At the same time the CSRC said listing companies should keep their IPO pricing relatively low, in accordance with prior guidelines that companies price themselves within industry average valuations. A spokesman for the CSRC said that changes to margin finance would reduce systemic risk and had been prompted by the recent rapid recovery in margin financing activity.
"Basically what we can see from this is that CSRC has learned something from what happened this summer, and is tightening prudential regulation ahead of a rising market, which is a positive," said Oliver Barron, economist at NSBO in Beijing. "Clearly they've been watching the revival of margin finance very closely. That's all a good sign, but the question is how the market will take it. Every time there's been a hint of a move like this in the past the market sold off." Xiao Shijun, an analyst at Guodu Securities in Beijing, said he also expected short-term negative impact from the decisions.
"It may also exert pressure on upcoming companies' IPOs. But it will not have persisting influence on the overall liquidity in the stock market," he said, because it is defending the market against new speculation, not forcing existing positions to close, as in the past. Chinese stock indexes tentatively resumed a bull run in November, helped by a steady rise in margin trading; the daily outstanding margin reached 1.15 trillion yuan ($180.43 billion)on Wednesday, the highest since August 26.

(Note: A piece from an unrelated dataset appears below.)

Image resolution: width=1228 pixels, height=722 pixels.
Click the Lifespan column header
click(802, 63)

After a brutal 40 percent decline in late summer, prompted in part by a panic sale among margin borrowers, China's main stock indices have recovered around 20 percent since late September, but it is unclear whether it will sustain given gloom in the real economy. In the past investors have often sold shares in advance of anticipated listings, worried that they will cannibalise capital from the rest of the market.

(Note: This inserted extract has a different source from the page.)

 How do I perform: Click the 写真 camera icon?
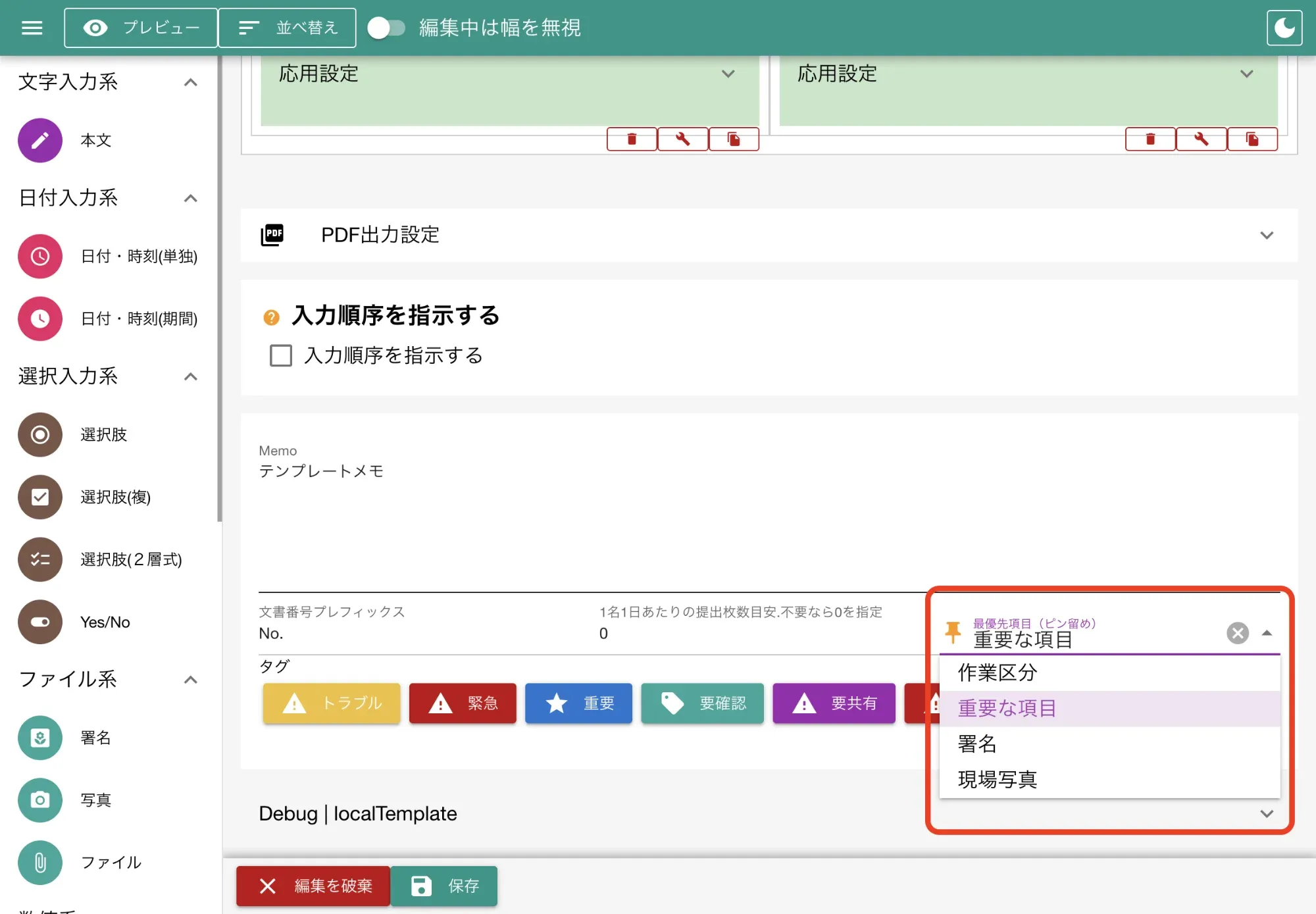point(40,800)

But that cannibalisation was aggravated by CSRC's pricing guidelines; companies desperate to list often priced their IPO cheaply in order to ensure they would get approval, but they would then almost invariably rise by the regulatory limit of 44 percent the first day, making them one-way, quick get-rich schemes for subscribers. In fact, IPOs were so popular that many retail investors would borrow heavily in case they qualified to participate via the official lottery. The CSRC said it would remove the cash escrow requirement for IPOS when they resume.
Regulatory pressure on margin finance has also depressed interest in trading by institutional investors and tightening of margin trade were also widely blamed for contributing to a sharp 30 percent collapse in major indexes in June and July. Offshore Index futures tracking the FTSE China index were down around 2 percent after the announcement.